Spacing Groundcovers

The nice thing about ground cover is that there are multiple applications for it in a garden: edging and borders, between stepping stones, or erosion control. After the location has been decided, the next questions are what type of groundcover to use and how many. Today we are going to address the “how many” question.

How many groundcovers to plant is determined by the patience of the owner of the garden. If the desire is an instant landscape (not recommended) then the answer is a lot. If you can appreciate watching plants grow and mature over time, you can use  fewer plants and save a couple nickels.

As a general rule of thumb in large plantings I would not plant any ground cover closer than 12” on center. Twelve inches on center is one plant per square foot. This can get very expensive very quick. Most all ground cover planted at twelve inches will fill in very easily in 1-2 growing seasons. Larger plant sizes like a 1 gallon sized plant can be planted at 24-36 inches.

For small areas like in between stepping stones I recommend low mat-forming ground cover. The mat-forming ground cover can be divided into smaller plants to fit awkward spaces and shapes. Spacing is not crucial for this application, just be sure to get plants in to all of the spaces between stones.

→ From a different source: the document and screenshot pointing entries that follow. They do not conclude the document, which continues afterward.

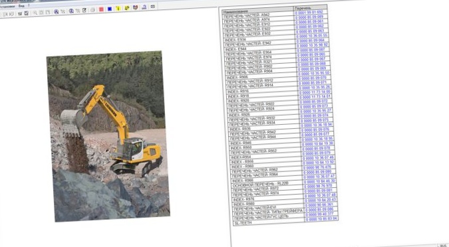Viewport: 449px width, 247px height.
Task: Click the shopping cart toolbar icon
Action: point(20,13)
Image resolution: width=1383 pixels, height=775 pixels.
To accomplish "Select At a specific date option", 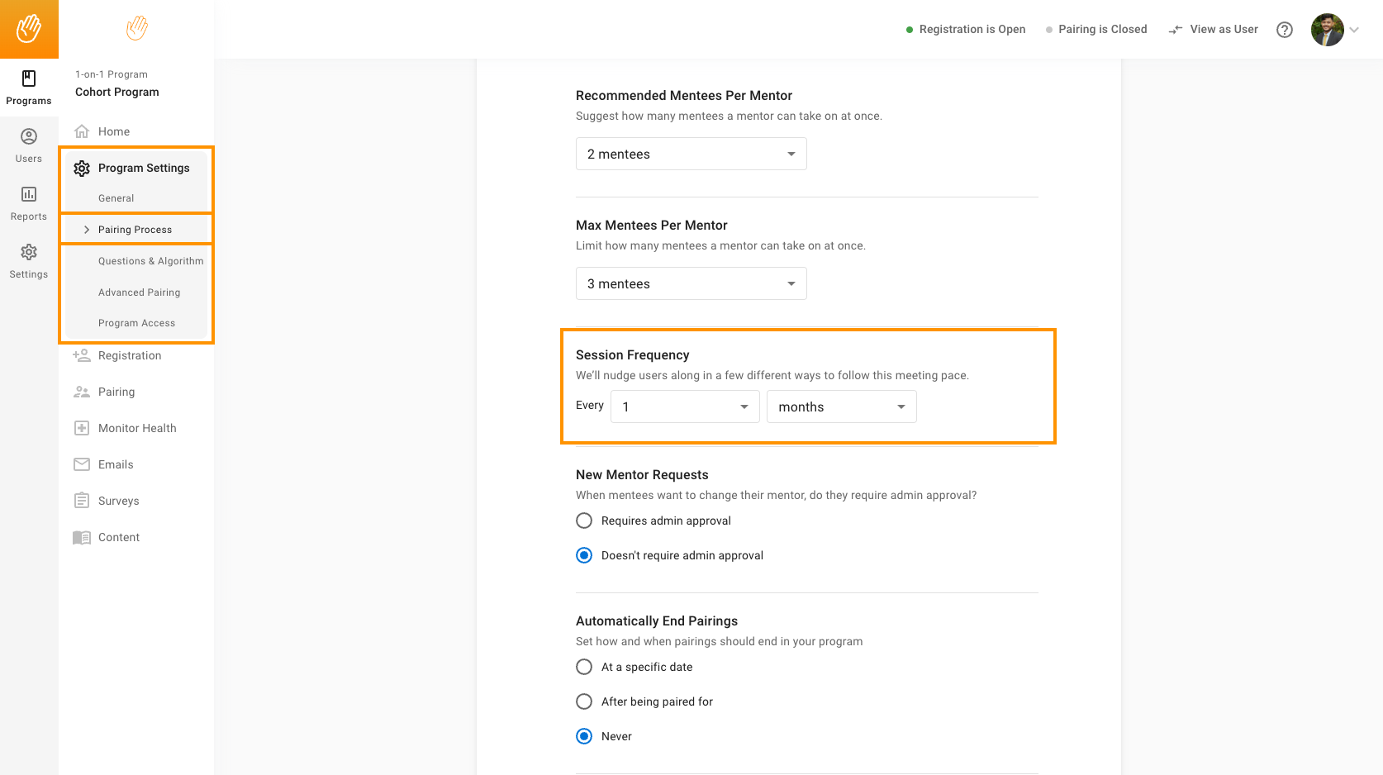I will point(584,667).
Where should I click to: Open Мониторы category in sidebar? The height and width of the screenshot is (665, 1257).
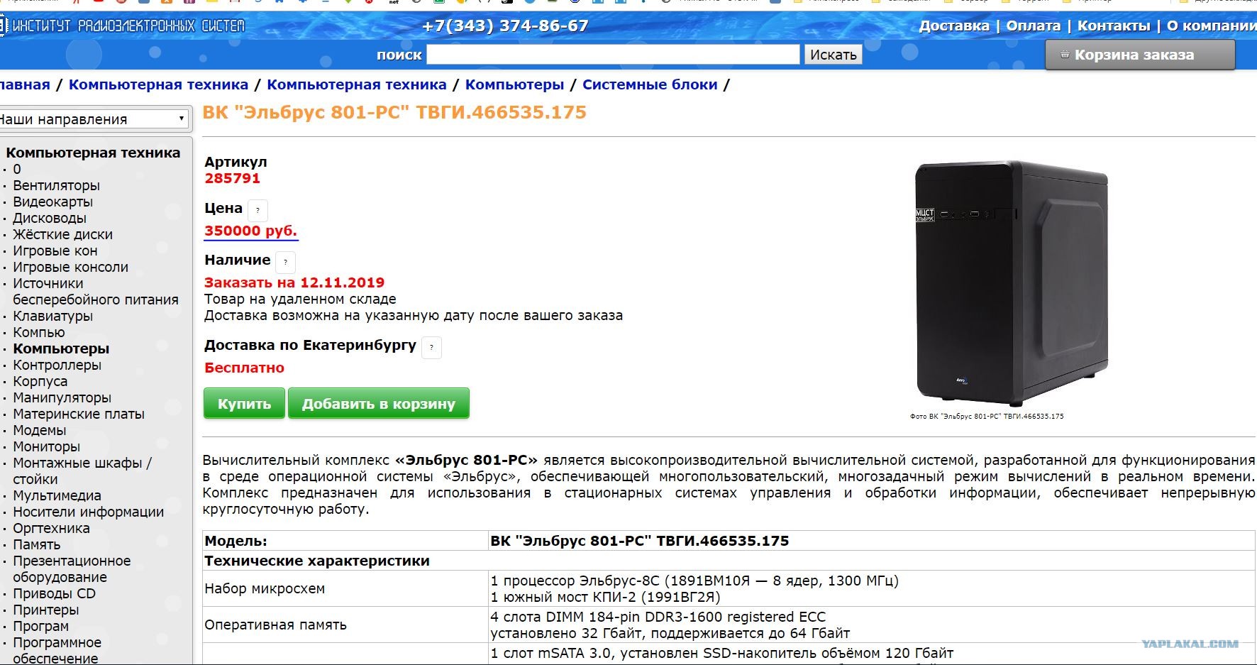pos(46,446)
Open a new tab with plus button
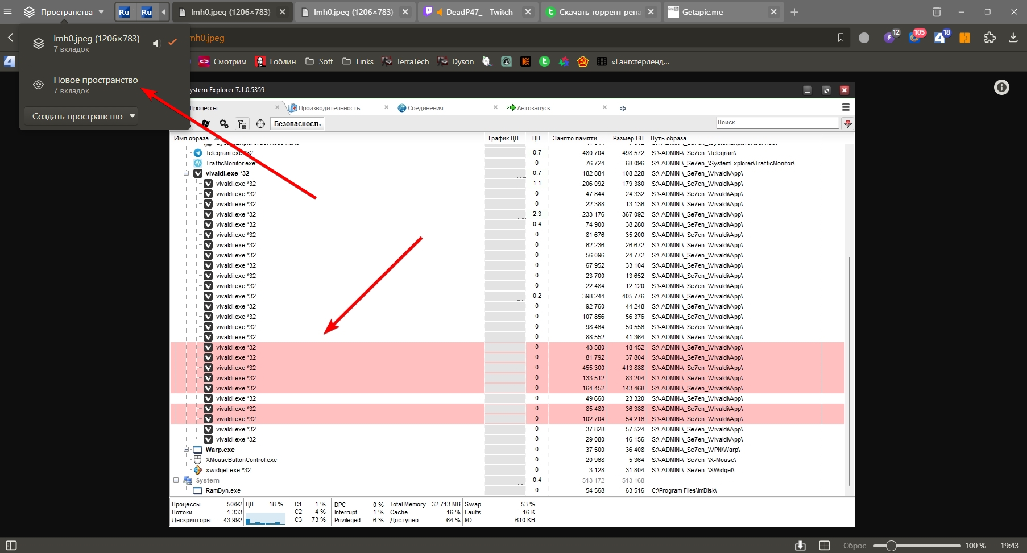The image size is (1027, 553). pos(794,12)
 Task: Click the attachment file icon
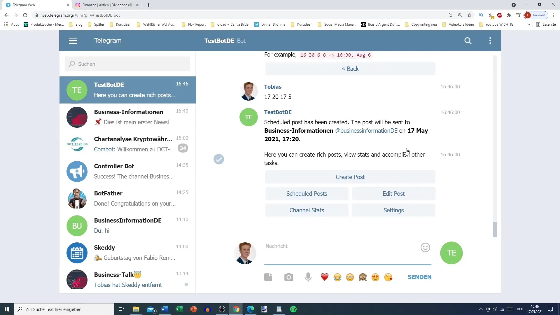(x=269, y=277)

Ground cover also works well as weed control, once established. After the initial planting is done, the bare spaces between the plants are susceptible to weeds and weed seeds. Diligent maintenance is important for a weed-free planting. If that sounds like too much work, try a product called Preen. Preen is a pre-emergent weed control, preventing weed seeds from germinating and will not harm the plants you want in your garden.

Lastly, not all ground covers are created equally. Some are much faster growers than others. Avoid the fast growers in borders and edges. Keep in mind that ground cover does exactly that. I suggest starting with a small planting and make sure that you understand what the plant will do before going whole hog and being unhappy with the outcome.